▶ [Goal] Copy each of the items below word for word, omitting the pictures.

### Data supplied ###

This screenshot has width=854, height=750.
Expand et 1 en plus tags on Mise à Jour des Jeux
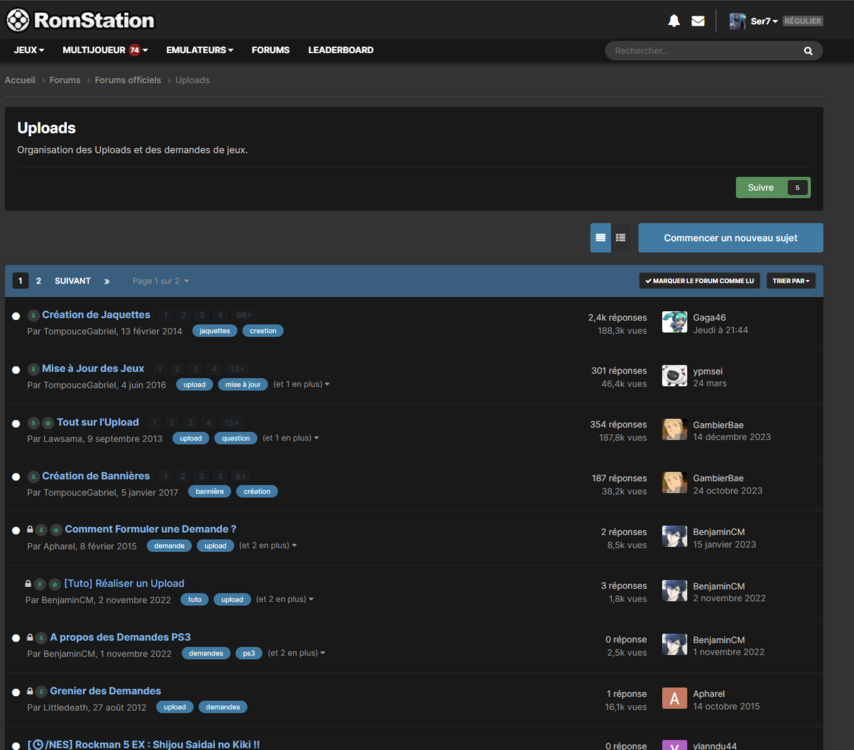point(301,383)
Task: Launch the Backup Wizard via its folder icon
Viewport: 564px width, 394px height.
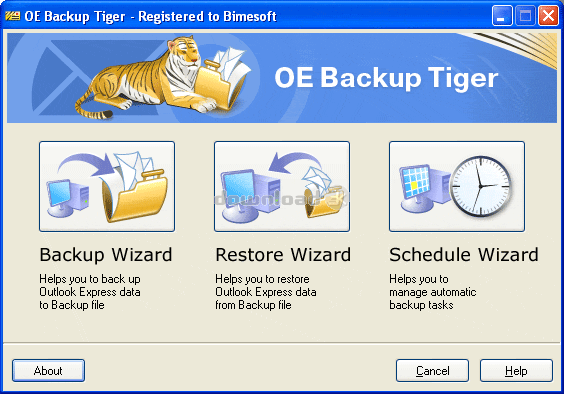Action: click(107, 186)
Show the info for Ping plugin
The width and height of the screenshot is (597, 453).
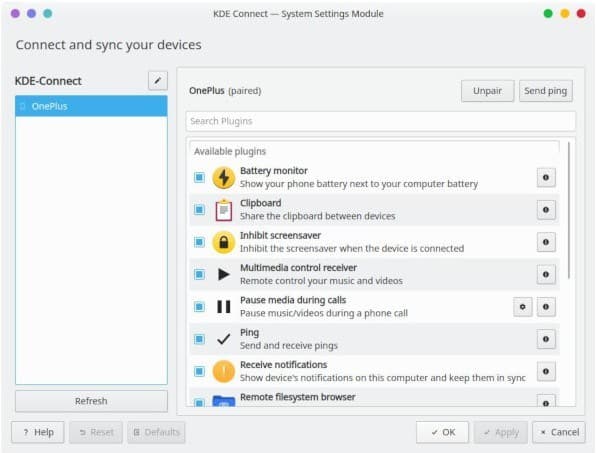(546, 339)
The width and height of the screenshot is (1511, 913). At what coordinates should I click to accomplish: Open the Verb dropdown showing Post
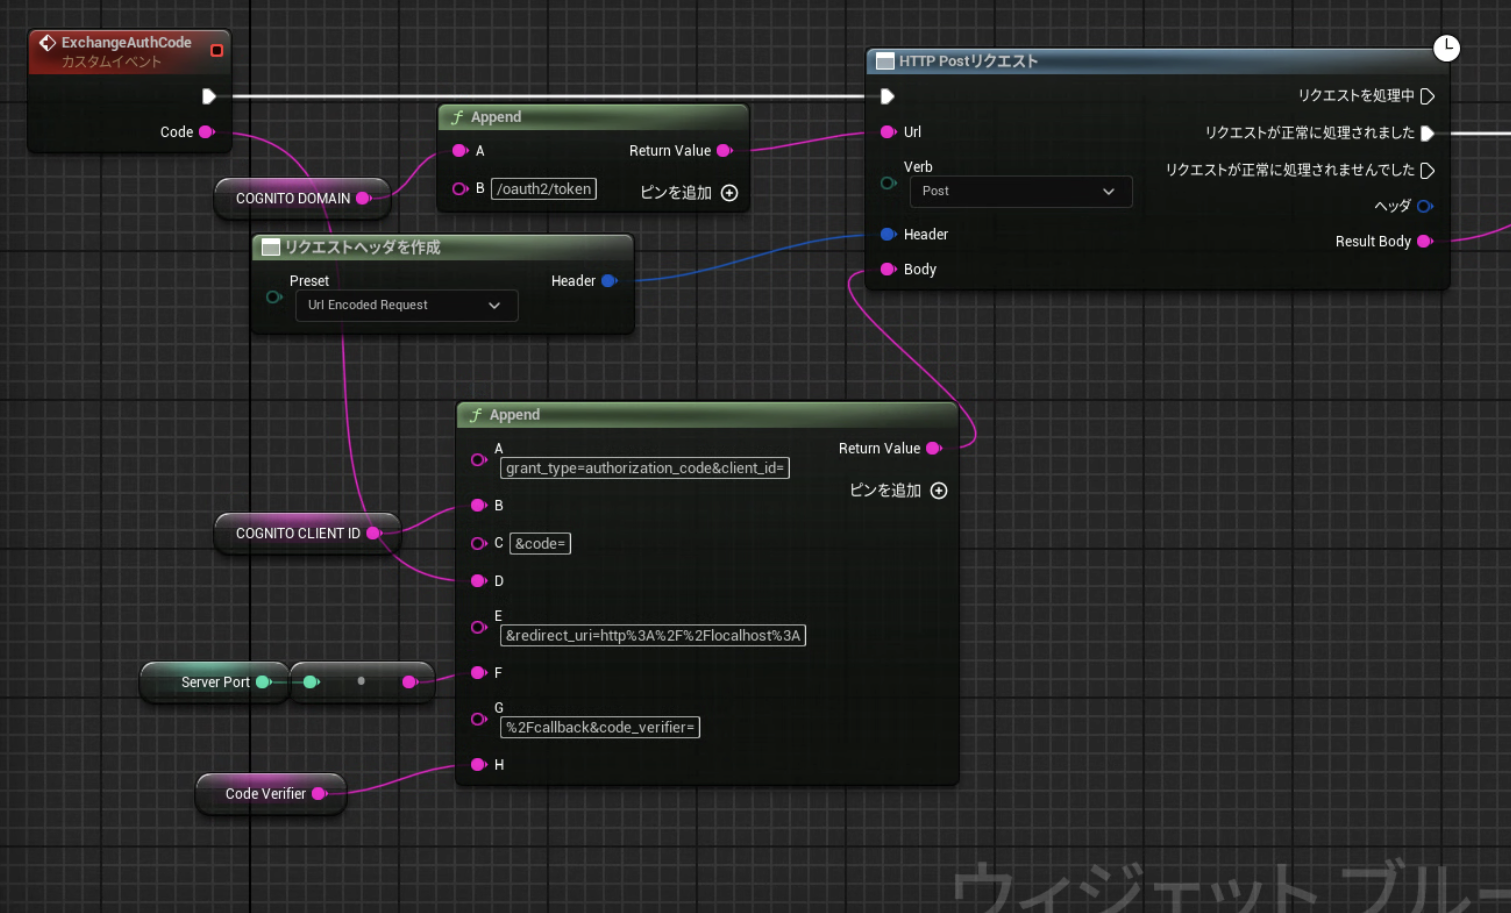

###

▶ [Answer for the task]
This screenshot has width=854, height=750.
Expand et 1 en plus tags on Mise à Jour des Jeux
point(301,383)
Task: Launch the Backup Wizard via its folder icon
Viewport: 564px width, 394px height.
Action: click(107, 186)
Show the info for Ping plugin
The width and height of the screenshot is (597, 453).
(546, 339)
The width and height of the screenshot is (1511, 913). At what coordinates should I click to accomplish: Open the Verb dropdown showing Post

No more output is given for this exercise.